▸ **PROBLEM DESCRIPTION**
Write out, without any change, the lines in the material below that run from the line with "This screenshot has height=868, width=1400." through the line with "Open the Source Control view", both included.

=== THE INPUT ===

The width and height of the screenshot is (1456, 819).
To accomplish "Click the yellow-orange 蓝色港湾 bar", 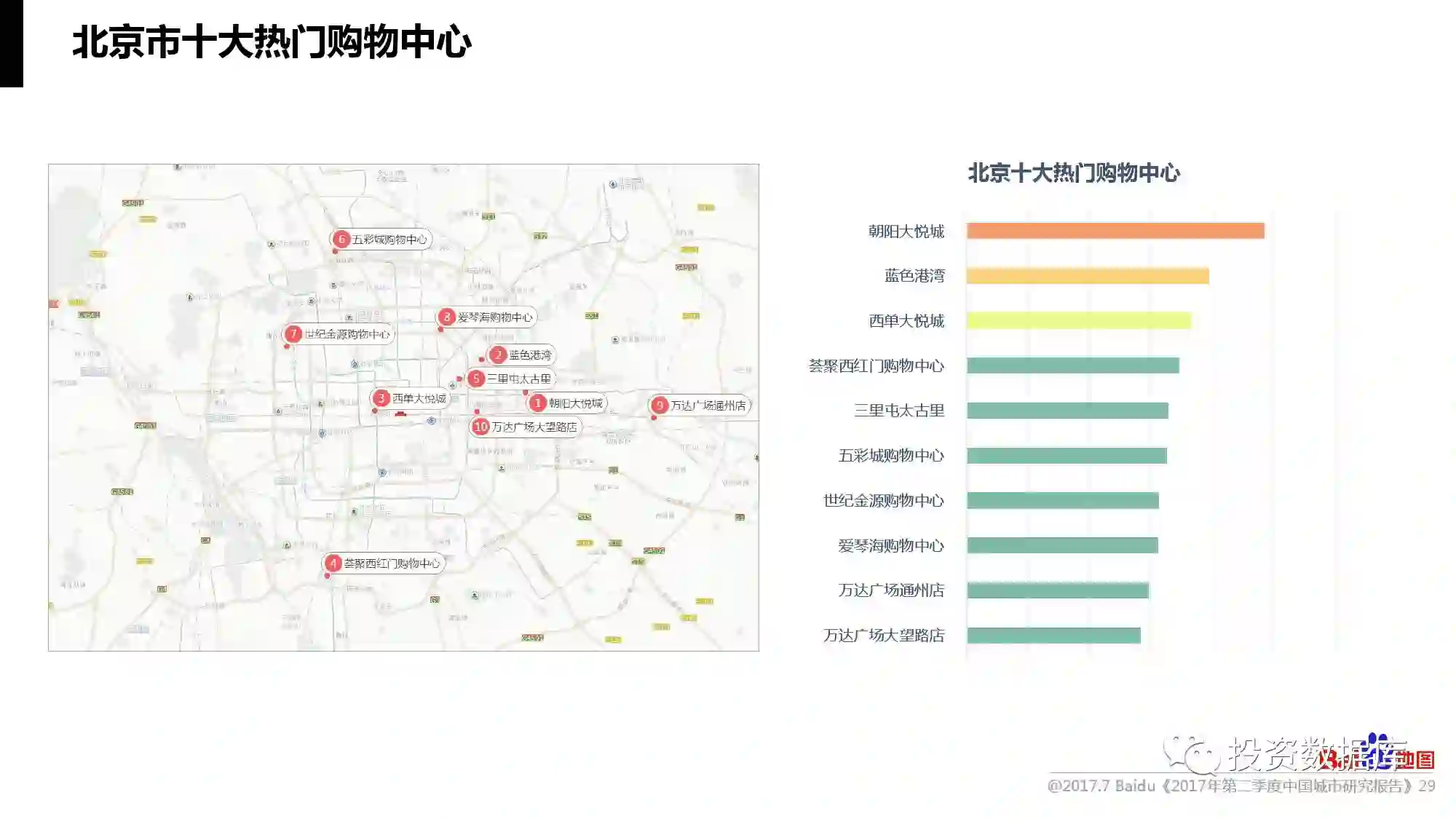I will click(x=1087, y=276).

===
=== THE INPUT ===

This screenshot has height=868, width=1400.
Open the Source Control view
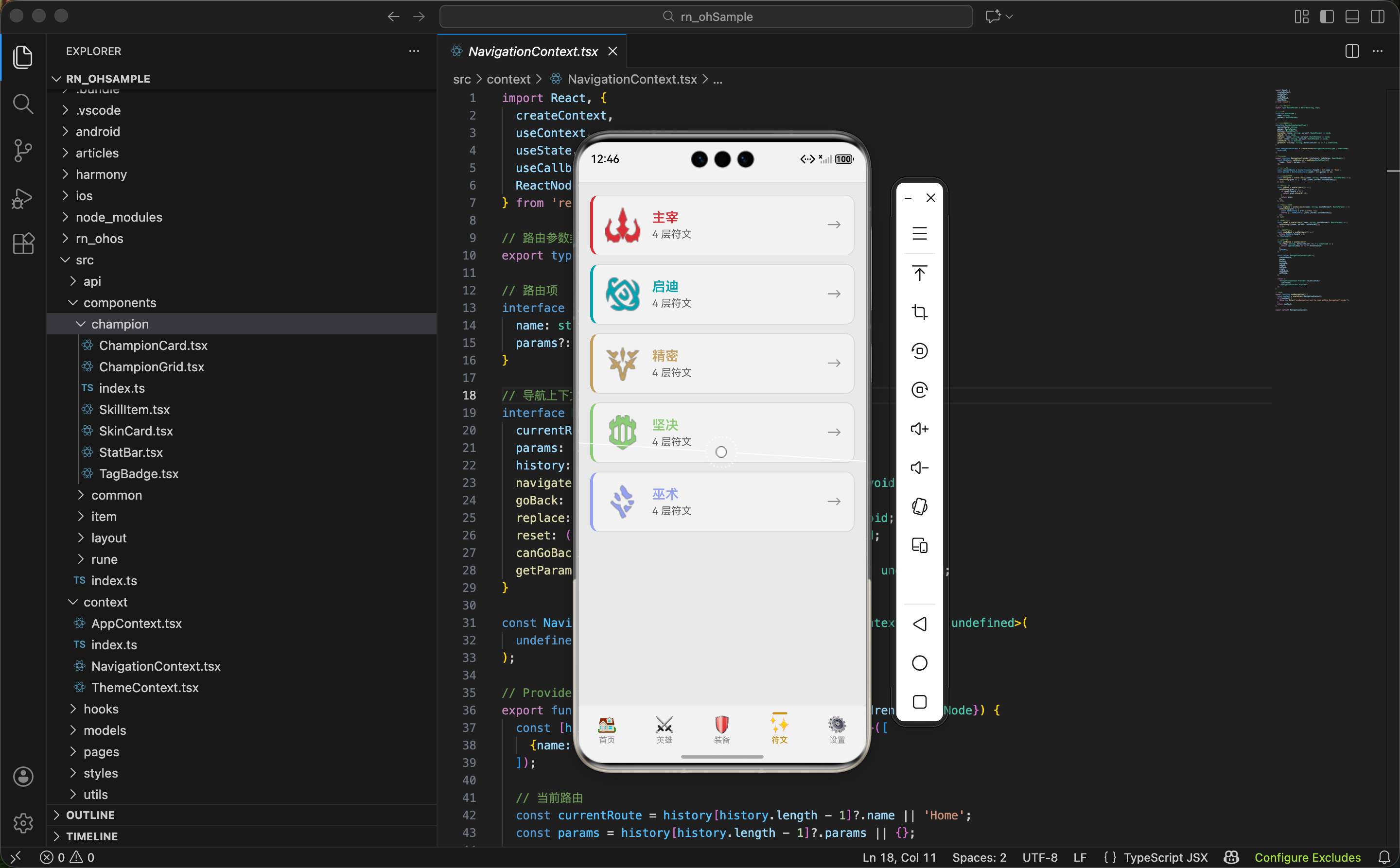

===
=== THE INPUT ===

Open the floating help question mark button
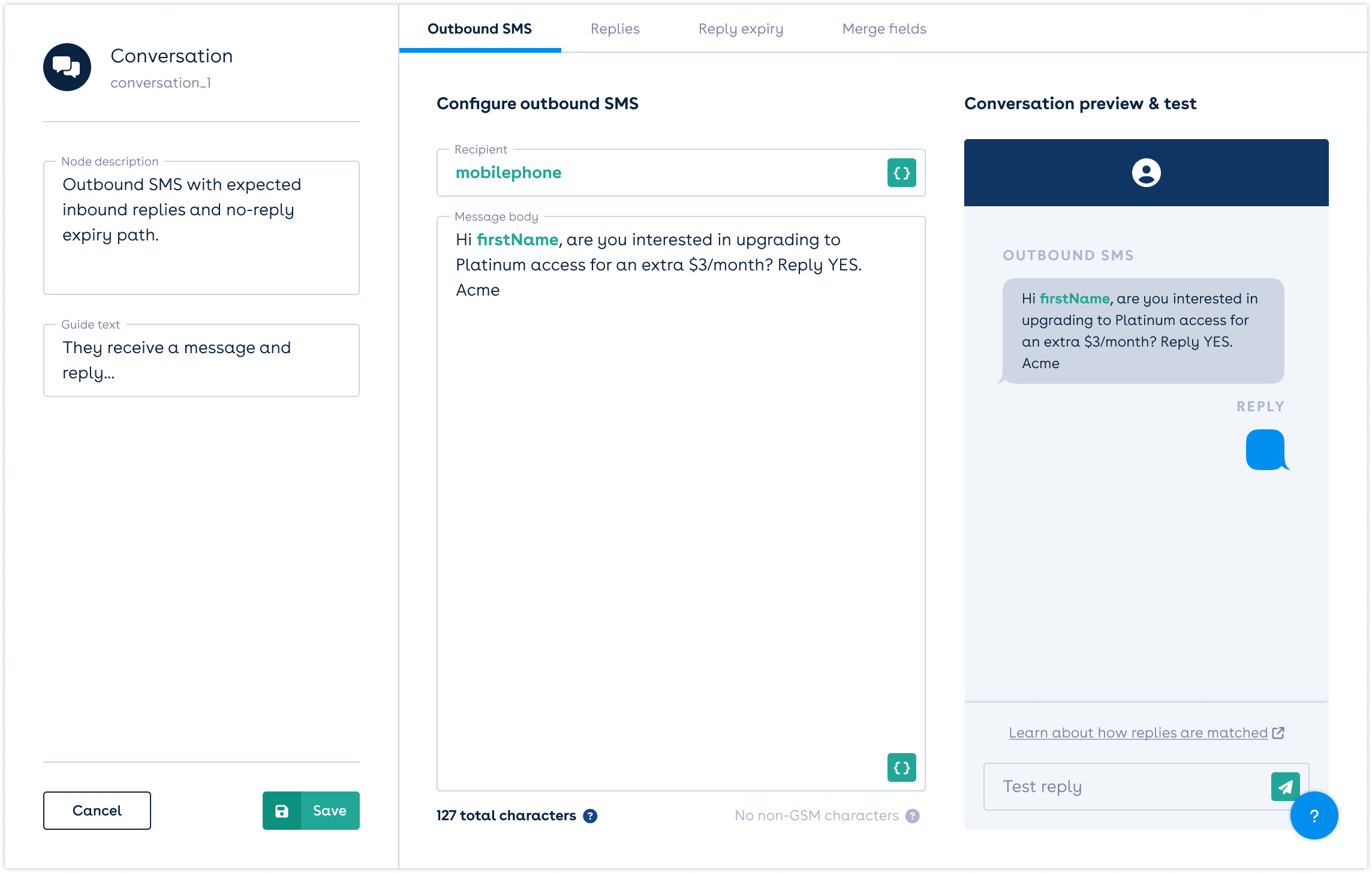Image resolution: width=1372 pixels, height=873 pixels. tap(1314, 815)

===

▸ **SOLUTION**
This screenshot has height=868, width=1400.
Open the Source Control view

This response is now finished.